One could very easily argue that caffeine is the most popular drug used in the United States. While people do consume quite a bit of alcohol, countless people consume caffeine through coffee, soda, tea and energy drinks. There are also effectively no restrictions that limit consumers’ use of caffeine.
Those who do not have enough time in their schedule to get adequate sleep often count on caffeine to keep them awake and fully functional. Unfortunately, the ways that people in the United States use caffeine can actually increase everybody’s risk for serious crashes.
Overconsumption leads to jitteriness and energy crashes
The way that caffeine affects the human body is cyclical. At first, it creates an increase in energy and focus. However, as the body breaks down the caffeine, people often experience a slump in energy levels and in mood. Especially if someone consumed a large amount of caffeine all at once to stave off extreme exhaustion, the comedown could leave them in a compromised state. Additionally, too much caffeine can make people jittery, anxious and overreactive. Those who have too much caffeine in their bloodstreams might drive more aggressively than they should or move too frenetically while in control of a vehicle, possibly leading to unsafe maneuvers.

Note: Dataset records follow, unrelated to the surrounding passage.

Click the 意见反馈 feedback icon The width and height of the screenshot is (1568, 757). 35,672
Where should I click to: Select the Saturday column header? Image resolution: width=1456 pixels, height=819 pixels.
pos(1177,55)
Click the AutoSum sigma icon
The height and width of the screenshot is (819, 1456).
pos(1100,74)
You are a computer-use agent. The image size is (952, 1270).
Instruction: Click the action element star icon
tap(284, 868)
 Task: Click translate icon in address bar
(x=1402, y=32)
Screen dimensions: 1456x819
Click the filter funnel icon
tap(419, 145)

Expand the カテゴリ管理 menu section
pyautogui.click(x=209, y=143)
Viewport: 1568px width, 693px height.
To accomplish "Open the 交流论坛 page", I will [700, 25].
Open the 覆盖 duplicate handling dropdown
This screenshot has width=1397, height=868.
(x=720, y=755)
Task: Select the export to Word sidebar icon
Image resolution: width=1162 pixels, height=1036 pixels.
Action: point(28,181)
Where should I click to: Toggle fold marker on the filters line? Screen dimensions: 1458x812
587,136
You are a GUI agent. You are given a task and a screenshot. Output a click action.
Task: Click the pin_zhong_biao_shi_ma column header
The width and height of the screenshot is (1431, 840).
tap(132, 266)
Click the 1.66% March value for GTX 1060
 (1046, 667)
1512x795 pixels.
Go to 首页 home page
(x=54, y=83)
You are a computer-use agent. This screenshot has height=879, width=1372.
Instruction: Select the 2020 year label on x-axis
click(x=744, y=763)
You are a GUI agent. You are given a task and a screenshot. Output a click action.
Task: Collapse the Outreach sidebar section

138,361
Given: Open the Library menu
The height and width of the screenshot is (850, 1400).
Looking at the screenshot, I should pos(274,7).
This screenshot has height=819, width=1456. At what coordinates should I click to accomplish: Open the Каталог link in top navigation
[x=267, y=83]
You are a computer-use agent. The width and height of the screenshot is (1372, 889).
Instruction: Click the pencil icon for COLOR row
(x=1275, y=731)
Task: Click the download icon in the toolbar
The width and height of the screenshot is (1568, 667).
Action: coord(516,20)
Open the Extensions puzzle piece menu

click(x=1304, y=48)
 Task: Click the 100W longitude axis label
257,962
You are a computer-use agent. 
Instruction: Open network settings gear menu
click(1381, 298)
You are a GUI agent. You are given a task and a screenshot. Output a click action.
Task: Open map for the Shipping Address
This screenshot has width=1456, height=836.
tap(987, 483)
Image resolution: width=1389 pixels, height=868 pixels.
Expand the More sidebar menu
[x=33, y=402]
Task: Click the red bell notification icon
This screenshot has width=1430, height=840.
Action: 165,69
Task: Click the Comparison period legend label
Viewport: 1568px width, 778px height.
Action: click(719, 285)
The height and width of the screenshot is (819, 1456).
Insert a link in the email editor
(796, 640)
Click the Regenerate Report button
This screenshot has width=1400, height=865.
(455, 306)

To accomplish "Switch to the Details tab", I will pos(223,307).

People use it to mask alcohol impairment
There is a popular urban legend that having a cup of coffee or other caffeinated beverage after drinking will help someone sober up enough to get home safely. Unfortunately, despite how much faith people put in that myth, the truth is that caffeine does not reverse the effects of alcohol but may merely temporarily cover up the worst signs of impairment. Consuming caffeine may make people feel like they can drive themselves home when they have had too much to drink, which could internally to a preventable drunk driving collision.
Like many other chemical compounds, used responsibly and in moderation, caffeine is largely beneficial, but unsafe use can endanger not just an individual but also others whom they encounter in traffic. Learning more about how caffeine correlates with major collisions can help those hoping to maximize their safety when operating motor vehicles.